Ardından wc'ye gitmek için izin ister. Tuvalete gidip geldikten sonra kah kaç
dakika kaldı, der. Kah bitiren çıkabiliyor mu, der. Kah kantine gidebilir
miyim, beslenmemi yiyebilir miyim, der oğlu der. Ardından ceketini almaya
kalkar, sonra sırasındaki defter ve kitapları çantasına koymaya çalışır. Vakit
geçirmek için her yolu dener. Vakit bir türlü geçmek bilmez. Olmadı kaç dakika
kaldı diye sorar. Az sonra 12.30’da mı çıkacağız, der. Sırayı öne itekler, sonra
arkaya çeker. Her sırayı oynayışında mutlaka ses yapar. Daha olmadı,
çantasından kağıt çıkarır, sonra makas. Kesmeye başlar. Kağıt kesme işinden de
hevesini alınca elindeki pet şişeden su içmeye çalışır. Her içişinde pet şişeyi
sıkarak ses çıkartır. Bütün hareketleriyle dikkat çekmeye çalışır
anlayacağınız. Hiç de rahatsız ettiğini kabul etmez. Ona göre kime ne yapıyor
ki… Kendisini ikaz ettirdikçe haline şükreder, dikkat çektim, öğretmen beni
gördü diye.
Öğretmen sınavın sonlarına doğru bu şekil çocukların
niyetini anlar anlamaya ama biraz geç kalmıştır.
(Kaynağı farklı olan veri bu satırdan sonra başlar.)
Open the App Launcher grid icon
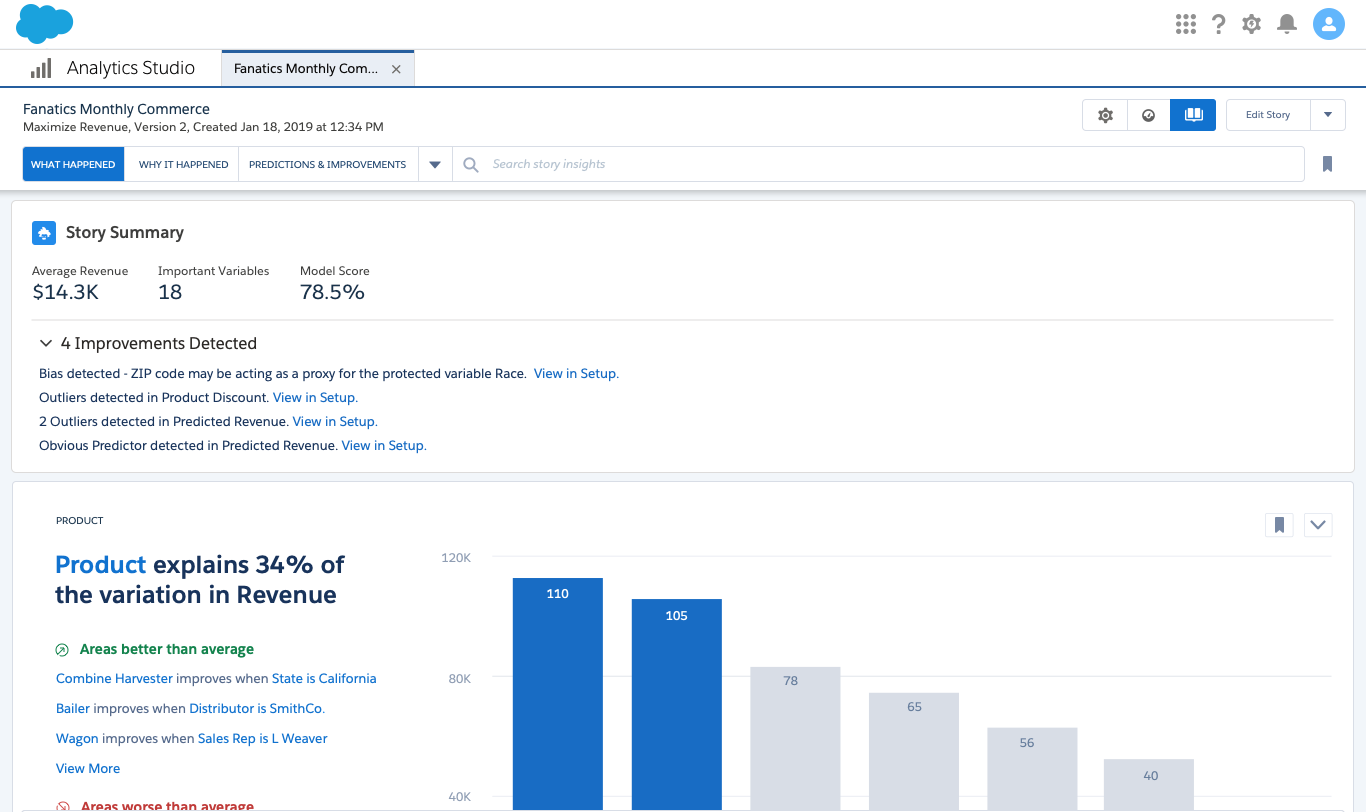pos(1186,24)
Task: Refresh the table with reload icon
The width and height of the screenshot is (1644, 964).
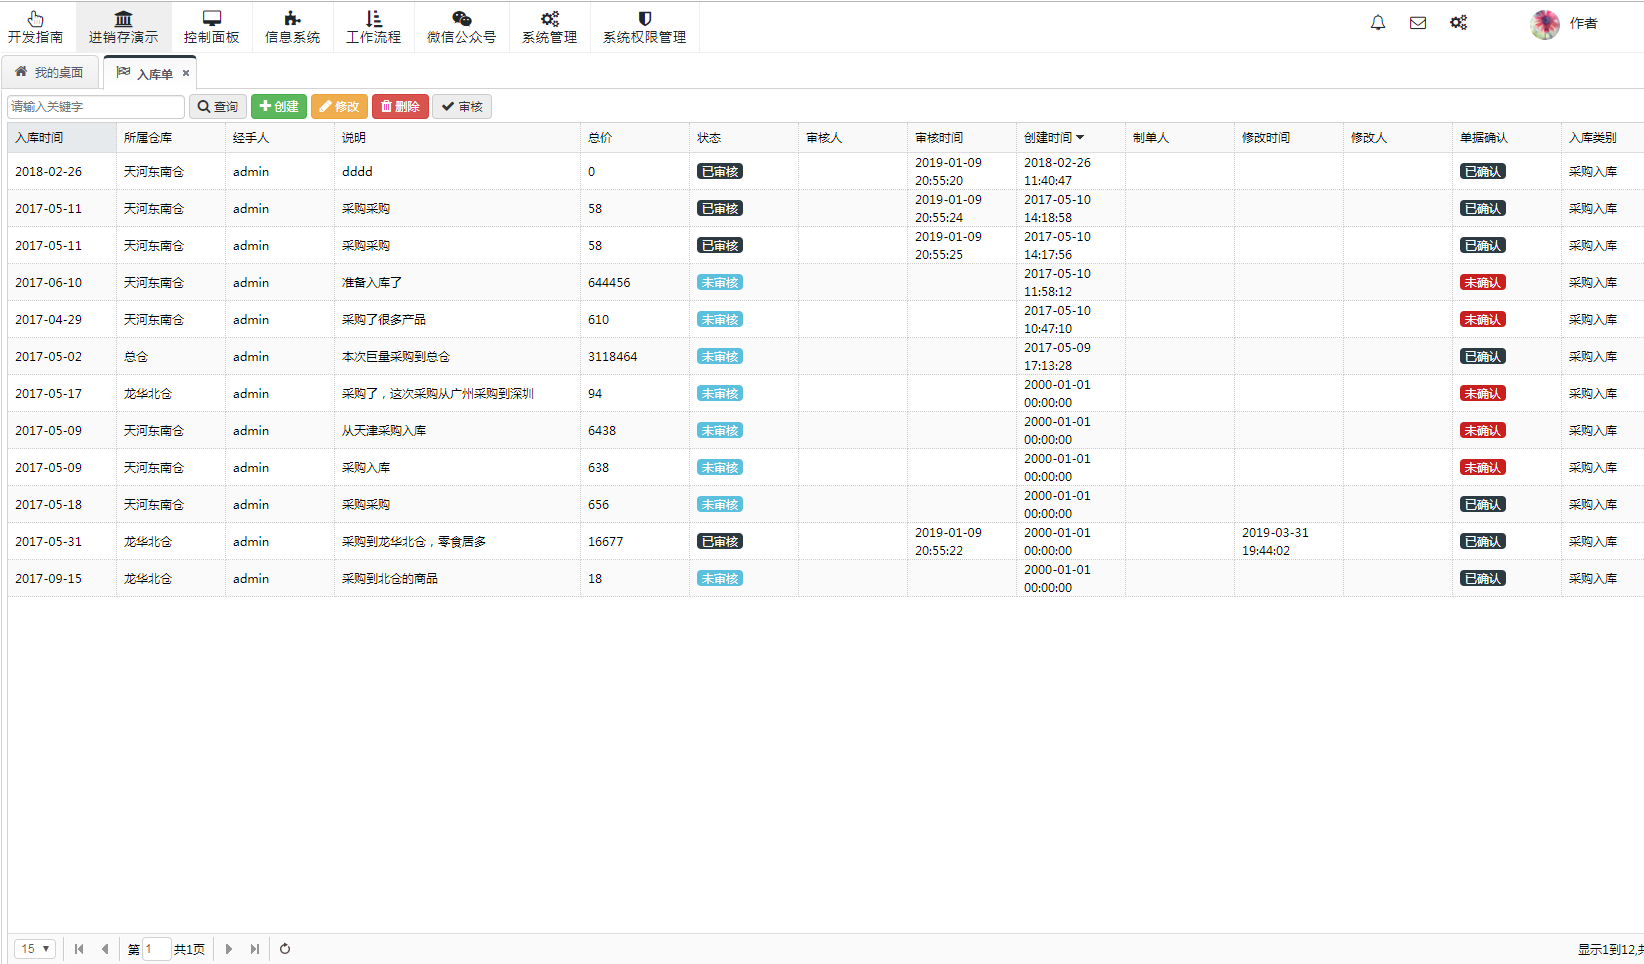Action: click(x=285, y=949)
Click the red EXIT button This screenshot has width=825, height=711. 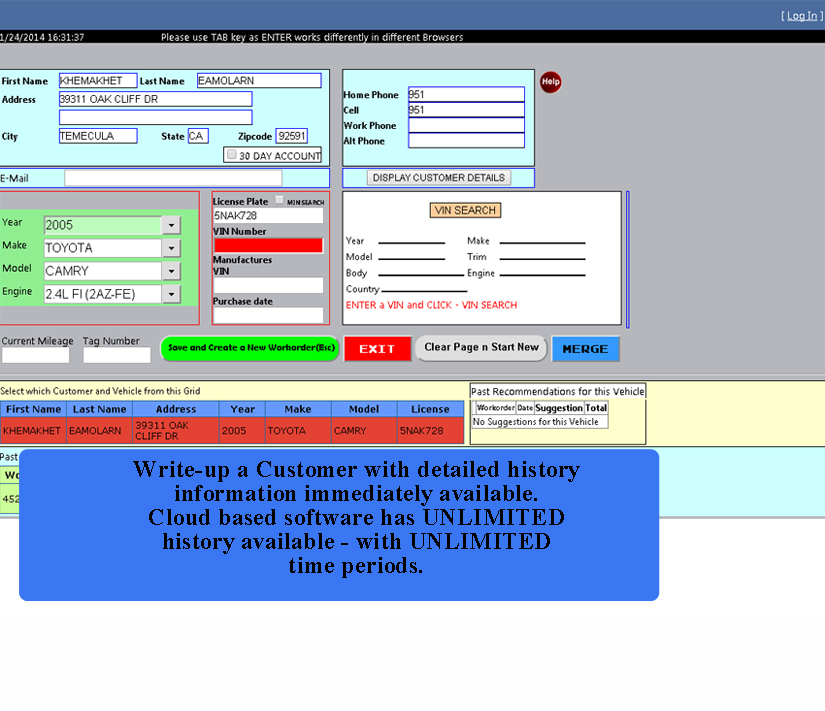(x=377, y=349)
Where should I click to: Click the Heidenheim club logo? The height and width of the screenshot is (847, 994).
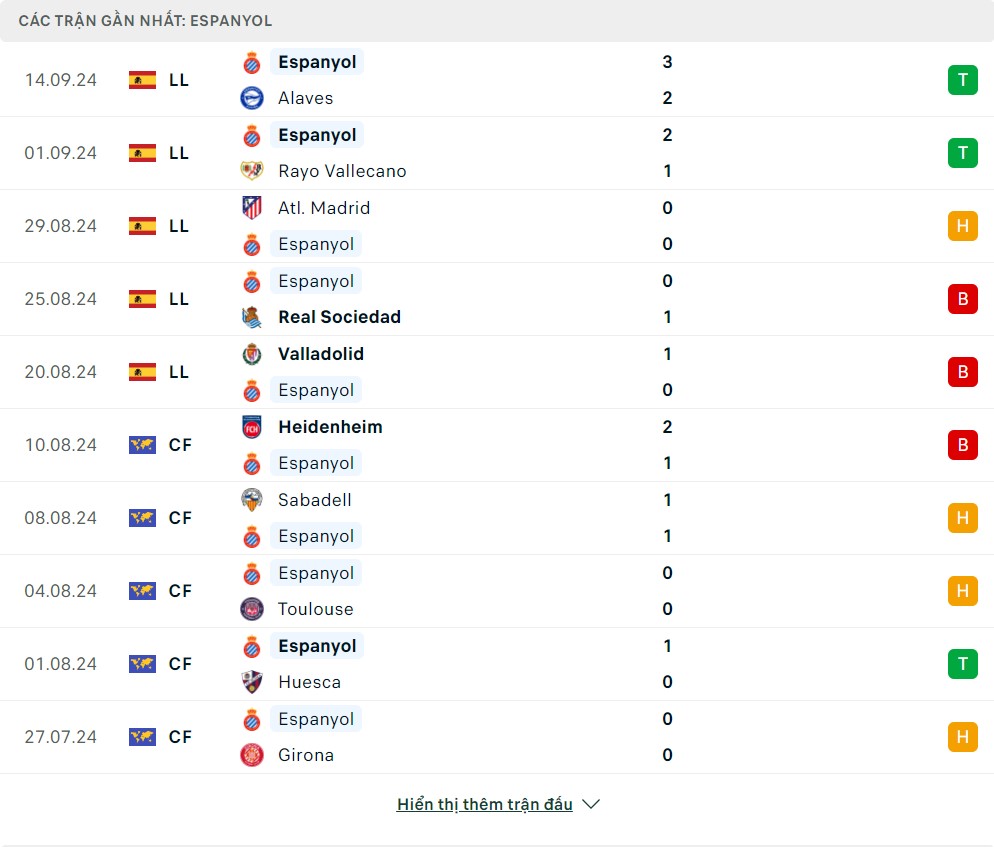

Yine öğretmen çocuklar sınav
oluyorlar sanır sınav boyunca. Sınavın sonlarına doğru sınavı öğrencilerin
değil, kendisinin sınav olduğunu anlar. Sen ya sabır dedikçe onun mutluluğuna diyecek yoktur.
Sınıfa o değilden bir göz attım. 30 öğrenciden biri
gelmemiş, ciddi bir şekilde 8 öğrenci sınav oluyor. Geriye kalan 21 öğrenci
anlattığım öğrenci tipi. Nasıl da toplanmışlar aynı sınıfa? Uğraşılsa bu kadar
isabet ettiremez bir insan. Ailesi bu çocukları okutacağım diye dokuz doğursun,
servis, kantin, harçlık vb masrafını karşılasın. Takviye alması için ister özel
ders aldırsın, ister etüt merkezine göndersin, ister okulun yetiştirme kursuna
yazdırsın…nafile.
Çocuk her bir hareketiyle ben okumayacağım. Gün bu gün.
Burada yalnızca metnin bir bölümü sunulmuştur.